Material to process:
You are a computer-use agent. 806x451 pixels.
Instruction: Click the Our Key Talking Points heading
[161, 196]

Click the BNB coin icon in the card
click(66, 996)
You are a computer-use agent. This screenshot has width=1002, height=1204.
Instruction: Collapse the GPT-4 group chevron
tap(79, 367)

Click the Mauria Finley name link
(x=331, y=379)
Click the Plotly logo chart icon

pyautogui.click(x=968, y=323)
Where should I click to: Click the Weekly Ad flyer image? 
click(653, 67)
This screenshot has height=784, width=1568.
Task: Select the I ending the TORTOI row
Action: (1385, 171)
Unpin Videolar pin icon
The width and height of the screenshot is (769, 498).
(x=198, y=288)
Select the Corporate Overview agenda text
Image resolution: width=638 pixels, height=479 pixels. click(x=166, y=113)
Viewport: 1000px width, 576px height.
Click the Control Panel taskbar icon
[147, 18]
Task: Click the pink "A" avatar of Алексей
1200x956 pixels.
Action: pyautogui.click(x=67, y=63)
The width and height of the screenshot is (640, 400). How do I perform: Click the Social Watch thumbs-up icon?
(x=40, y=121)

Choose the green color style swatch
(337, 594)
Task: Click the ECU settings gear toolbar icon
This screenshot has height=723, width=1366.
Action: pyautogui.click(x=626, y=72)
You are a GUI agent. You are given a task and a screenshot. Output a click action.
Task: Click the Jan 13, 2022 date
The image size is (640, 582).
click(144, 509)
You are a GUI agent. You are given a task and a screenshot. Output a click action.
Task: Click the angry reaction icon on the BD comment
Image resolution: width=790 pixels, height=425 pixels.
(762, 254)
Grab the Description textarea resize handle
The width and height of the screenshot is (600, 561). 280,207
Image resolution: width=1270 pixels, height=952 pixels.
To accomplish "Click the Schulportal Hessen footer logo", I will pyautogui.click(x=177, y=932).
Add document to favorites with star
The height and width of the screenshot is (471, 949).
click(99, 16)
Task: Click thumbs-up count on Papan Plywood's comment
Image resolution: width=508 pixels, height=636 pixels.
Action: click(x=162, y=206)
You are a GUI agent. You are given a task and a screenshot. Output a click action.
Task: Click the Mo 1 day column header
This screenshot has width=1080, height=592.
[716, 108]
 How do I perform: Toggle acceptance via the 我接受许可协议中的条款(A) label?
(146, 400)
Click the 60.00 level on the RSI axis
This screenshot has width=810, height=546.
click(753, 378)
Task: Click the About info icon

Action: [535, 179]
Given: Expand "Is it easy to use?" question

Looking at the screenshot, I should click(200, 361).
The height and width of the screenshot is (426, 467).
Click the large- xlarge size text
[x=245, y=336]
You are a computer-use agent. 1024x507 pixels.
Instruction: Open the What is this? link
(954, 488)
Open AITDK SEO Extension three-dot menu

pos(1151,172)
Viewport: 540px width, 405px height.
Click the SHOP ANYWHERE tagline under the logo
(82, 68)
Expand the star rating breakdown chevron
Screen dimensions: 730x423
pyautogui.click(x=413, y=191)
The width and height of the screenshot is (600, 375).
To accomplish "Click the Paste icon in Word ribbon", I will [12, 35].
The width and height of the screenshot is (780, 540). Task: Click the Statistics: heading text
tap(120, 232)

What is needed:
Reproduce exactly what appears from the line containing "The height and width of the screenshot is (426, 467)." down to the final line of the data.

Task solution:
The height and width of the screenshot is (426, 467).
Click the large- xlarge size text
[x=245, y=336]
You are a computer-use agent. 1024x507 pixels.
Instruction: Open the What is this? link
(954, 488)
Open AITDK SEO Extension three-dot menu

pos(1151,172)
Viewport: 540px width, 405px height.
Click the SHOP ANYWHERE tagline under the logo
(82, 68)
Expand the star rating breakdown chevron
Screen dimensions: 730x423
pyautogui.click(x=413, y=191)
The width and height of the screenshot is (600, 375).
To accomplish "Click the Paste icon in Word ribbon", I will [12, 35].
The width and height of the screenshot is (780, 540). Task: Click the Statistics: heading text
tap(120, 232)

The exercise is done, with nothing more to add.